Spatially Resolved Carrier Dynamics at MAPbBr3 Single Crystal-Electrode Interface

Despite the rapid progress in organic inorganic halide perovskites (OIHPs) for applications such as solar cells and detectors, knowledge of coupling between electronic and ionic charge carrier dynamics is so far limited. While the presence of dual-conduction channels is widely accepted, the precise physical mechanisms governing the impact of electronic (e.g. electrons and holes) and ionic conduction, especially interface phenomena, remain uncertain. The lack of understanding stems largely from the lack of appropriate tools to capture the electrochemical dynamics on the length scales of the local inhomogeneities present (e.g., interfaces, grain boundaries, space charge regions) and time scales over which the coupled dynamics take place. Here, we implement Kelvin probe force microscopy (KPFM) to explore the charge carrier dynamics at the methylammonium lead tribromide (MAPbBr(3)) single crystal-gold electrode interface.
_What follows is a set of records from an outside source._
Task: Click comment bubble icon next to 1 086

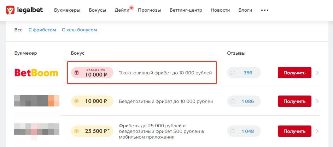Action: click(233, 102)
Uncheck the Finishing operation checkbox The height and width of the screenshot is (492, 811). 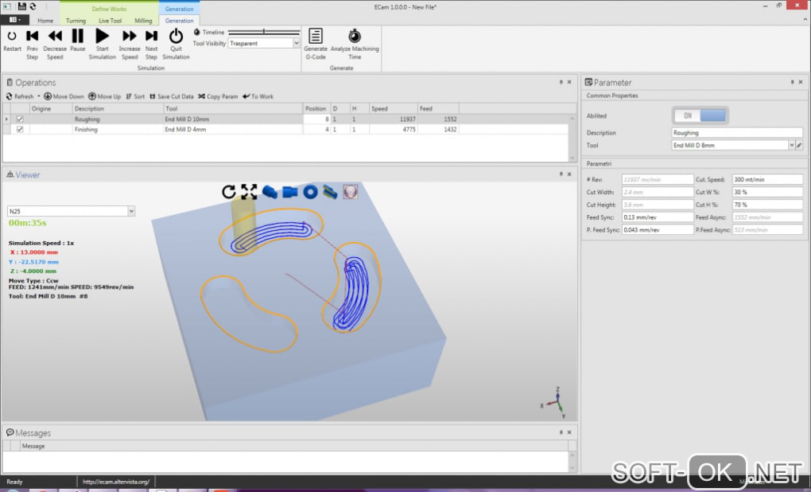(x=20, y=129)
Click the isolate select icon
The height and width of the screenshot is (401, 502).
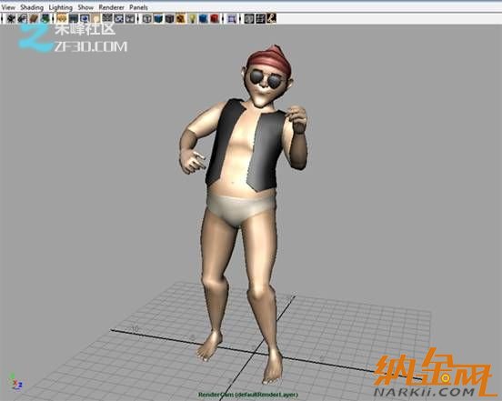coord(231,18)
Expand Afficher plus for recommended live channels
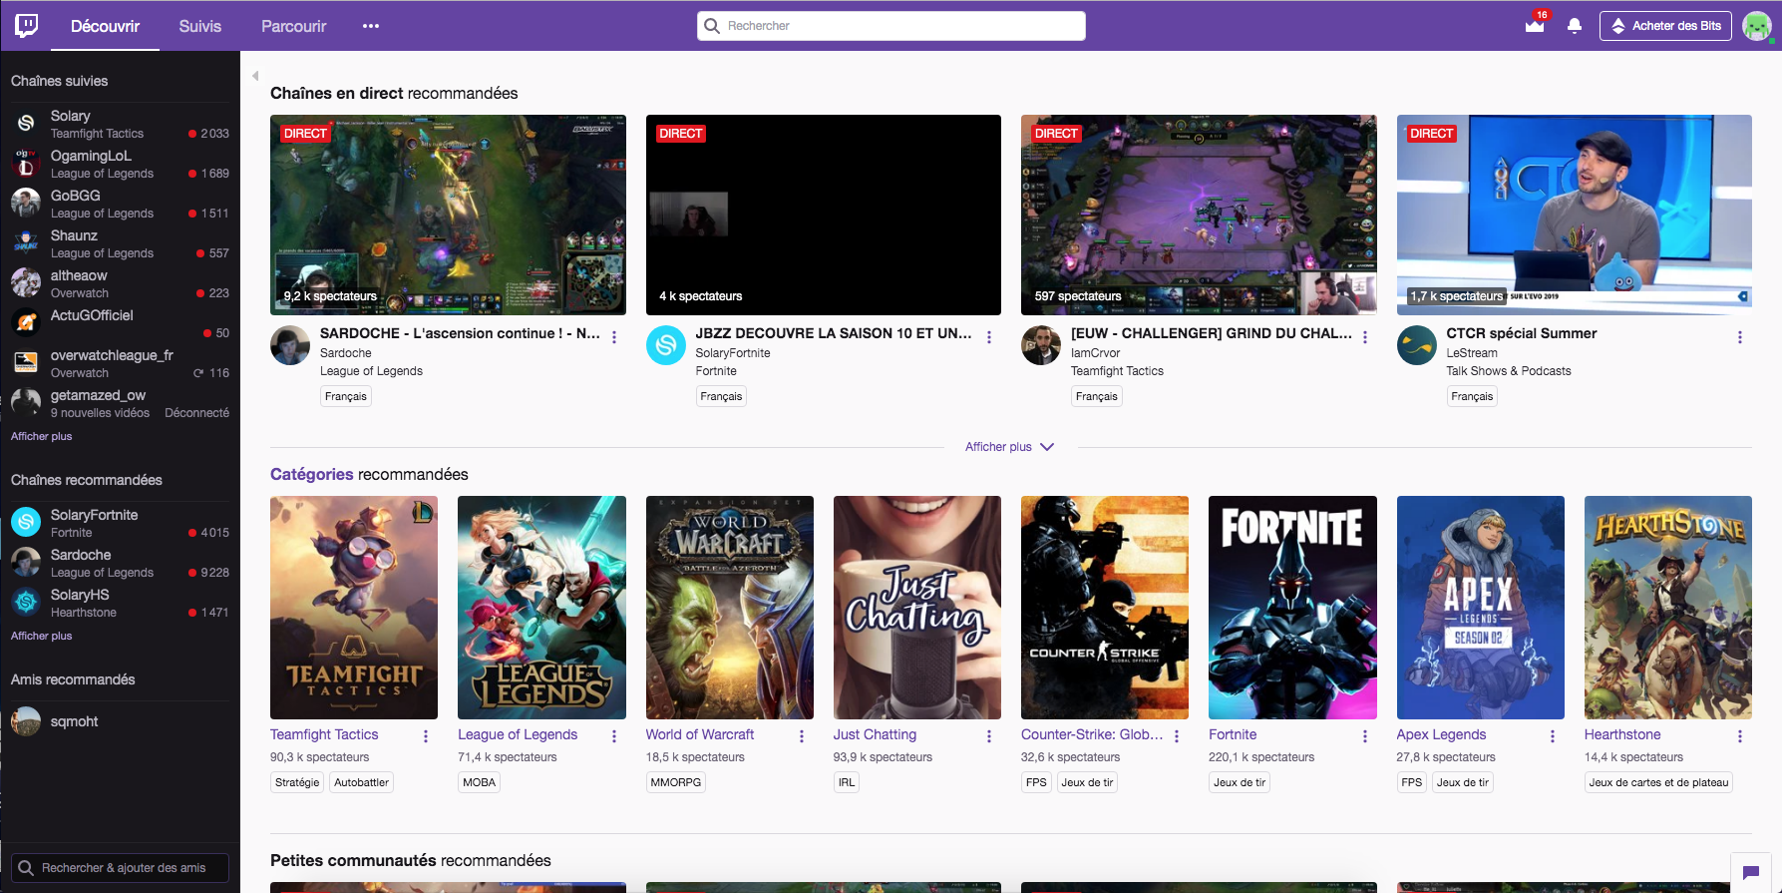 pos(1008,447)
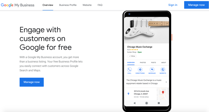Tap the Directions diamond icon
The image size is (209, 112).
tap(140, 70)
In this work, the temporal dynamics of the electric field and charge carrier distribution at the electrode interface is spatially visualized by time-resolved KPFM mapping. The results demonstrate an interplay of several phenomena, including charge injection, recombination, and ion migration, leading to an unbalanced charge dynamic at MAPbBr(3) single crystal-electrode interface under forward and reverse bias conditions explaining the origin of the current-voltage hysteresis in these devices. We contrast the bias-assisted charge dynamics under both illuminated and dark conditions, providing a comprehensive picture of overall carrier dynamics and interface properties in a MAPbBr(3) single crystal with lateral symmetric Au electrodes. Remarkably, illumination leads to the formation of a wider space charge region due to accumulation of negative charges (both electrons and halide ions) at the positive electrode, which can effectively screen the external electric field leading to lower charge extraction efficiency. The results suggest that the choice of contact or interfacial engineering can control the performance of OIHP devices without requiring modification of the material's bulk properties.